The anti-terrorism blueprint put forth by Robert Bonner, dubbed the Container Security Initiative, would focus on the 10 foreign ports from which half of all cargo is shipped to the U.S., with the balance being phased in. The ports of Hong Kong, Shanghai and Singapore are the three busiest processing U.S.-bound goods and are key embarkation points for apparel and textile shipments.

Bonner’s plan is apart from the post-Sept. 11 strategy by Customs, which, as reported, will require importers to undertake security reviews from factories to the docks where containers are loaded. The commissioner said guidelines governing this program are expected to be released within a month.

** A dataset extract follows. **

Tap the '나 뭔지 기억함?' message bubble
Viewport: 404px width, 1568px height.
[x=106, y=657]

The U.S. Customs service is moving quickly to overhaul cargo security internationally because of dire global-economic consequences that could be wrought with a terrorist attack against even a single cargo container, said Bonner, speaking to a group at the Center for Strategic and International Studies, a Washington international trade think tank.

Across the world, “the shipping of containers would stop cold for a period of time. This is not a lesson we want to learn,” Bonner said. “The stakes are high and the system is vulnerable.”

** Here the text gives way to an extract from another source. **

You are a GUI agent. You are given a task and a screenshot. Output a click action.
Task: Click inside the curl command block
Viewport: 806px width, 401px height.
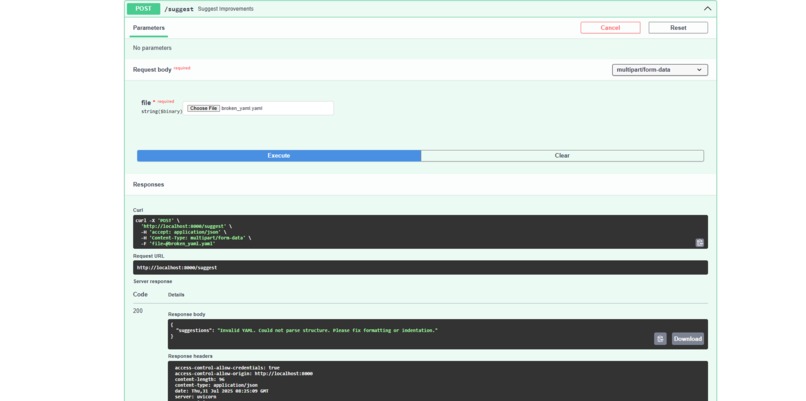click(420, 232)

Bonner is proposing a complete overhaul of how customs services around the world operate. Instead of just monitoring incoming cargo, ports would scrutinize outgoing cargo to prevent a weapon of mass destruction from being detonated upon arrival in the U.S., he said.

As is already done with incoming cargo, ports would use various criteria to inspect at-risk outgoing containers, which could then be x-rayed using existing equipment at these ports.

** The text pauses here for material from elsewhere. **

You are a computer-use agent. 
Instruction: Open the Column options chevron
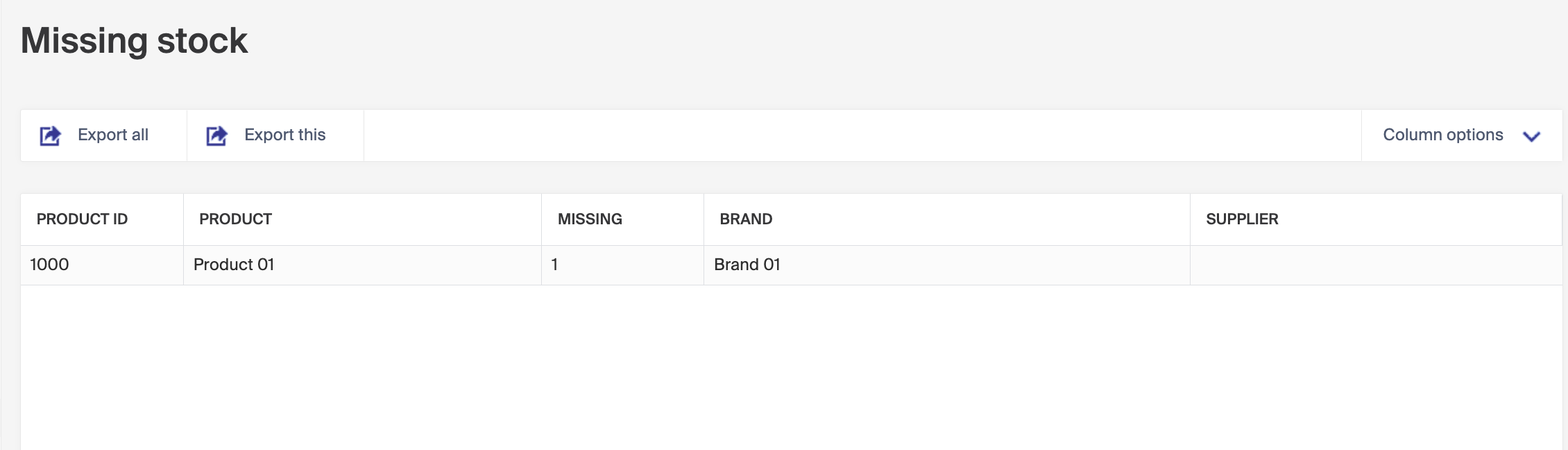pyautogui.click(x=1531, y=136)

Bonner proposed containers be electronically sealed using existing technology so as to alert officials of tampering. In addition, he said devices exist that could be used inside containers as early warning signals if electronic seals fail.

“Despite the daunting size and scope of the container shipping industry, I believe this is a very feasible initiative and I believe we can make it work,” Bonner told the audience.

He acknowledged difficulties ahead, like convincing foreign governments to participate. Bonner also didn’t rule out deploying U.S. Customs officers to foreign ports.

Hubert Wiesenmaier, executive director, American Import Shippers Association, Inc., which arranges cargo needs for many major U.S. apparel and textile importers, said Bonner’s initiative makes sense. In addition to increasing security, “it would cut down on inspection times and delays at the port of entry,” Wiesenmaier said.

However, he questioned how quickly the U.S. will secure cargo leaving smaller overseas ports and whether these ports, like Latin America, have the money to invest in new technology.

“If I were a terrorist, I would avoid those 10 ports,” Wiesenmaier said.